Correlation Flashcards
What is a correlation?
The bedrock of a regression analysis.
Definition: assesses the degree to which scores (from a set of respondents) on two variables co-relate (how a change in one variable affects the other)
The types of correlations:
3 kinds
- Pearson’s product-moment correlation coefficient (r)
- Spearman’s rank correlation coefficient (rs)
- Partial correlations - leads into regression
What is a correlation coefficient?
A correlation coefficient provides an index of the extent to which two variables are linearly correlated (i.e. the strength of the linear relationship between the two variables)
Illustrate, using an example, how correlation and correlation coefficients are different things…
Correlation - e.g. to what extent do depression and self-esteem co-relate, is there a linear relationship?
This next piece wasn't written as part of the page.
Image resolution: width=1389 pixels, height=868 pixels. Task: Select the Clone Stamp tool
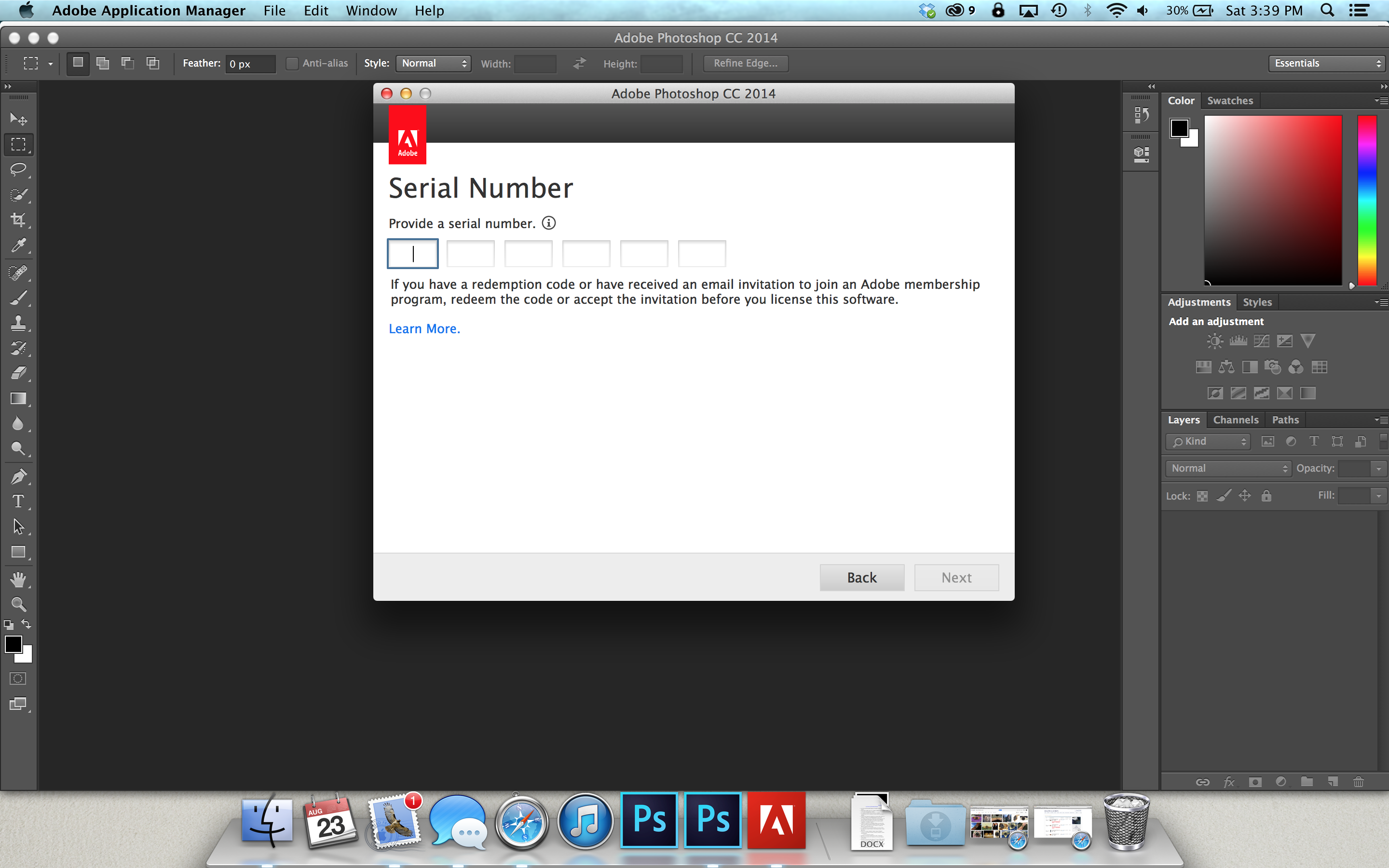18,323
Correlation coefficient - e.g. to what extent is the relationship linear?
What is a scatterplot?
A scatterplot plots scores of one variable against scores of another, each point represents a participant. This gives an idea of the relationship between variables
What is a bivariate association?
It’s what we look at with correlations, the relationship between two variables
How do correlation analysis work? Outline
We work out the correlation coefficient, say what the probability is that we got this coefficient by chance assuming that the variables are not at all associated with each other –> we want this to be
PEARSONS:
Why do we want both variables on a common rubric?
How do we do this?
If the two variables are on different scales its like comparing apples and pears –> sam scale for easier comparison of variables
Instead of making a common scale for both variables we instead look at Z scores for each variable
PEARSONS:
What is a Z score?
A standardised score for variables to create a scale to compare them on
Z = (x-u) / o
Z = (observed value - mean) / standard deviation
PEARSONS:
What is a standard deviation?
Standard quantity expressing how much the values in a data set differ about the mean
PEARSONS:
What do we do with Z scores?
They are multiplied together and summed
E Zx Zy (sum of z scores on x axis and on y axis)
A perfect positive correlation has a Z sum of (max) N. This happens when the Zx and Zy sums are equal.
A perfect negative correlation has a Z sum of (min) -N. This happens when the Zx and Zy sums are equal but opposite in sign.
N is the sample size
So, when expressing the strength of the correlation/ its linearity (r), the Z sum is expressed as a ratio of max/min N.
r = sum of ZxZy / N
So when there’s a perfect positive correlation sum of ZxZy = n/n =1. When there’s a perfect negative correlation the sum of ZxZy = -n/n = -1.
PEARSONS:
What is r?
R is the correlation coefficient, which we want to be a close to 1 as possible.
Want the p value to be as low as possible - unlikely to have found results by chance assuming null hyp is true.
The degrees of freedom used here is N-2
PEARSONS:
Reporting the results of a Pearsons…
- Significant or not?
- Direction?
- Between? (state variables)
- r(df)=___, p=___, this means…
Use a table where possible. If something is reported in a table it doesn’t need to be reported in the text - won’t be negatively marked but its a waste of time.
PEARSONS:
Assumptions underlying a pearsons correlation?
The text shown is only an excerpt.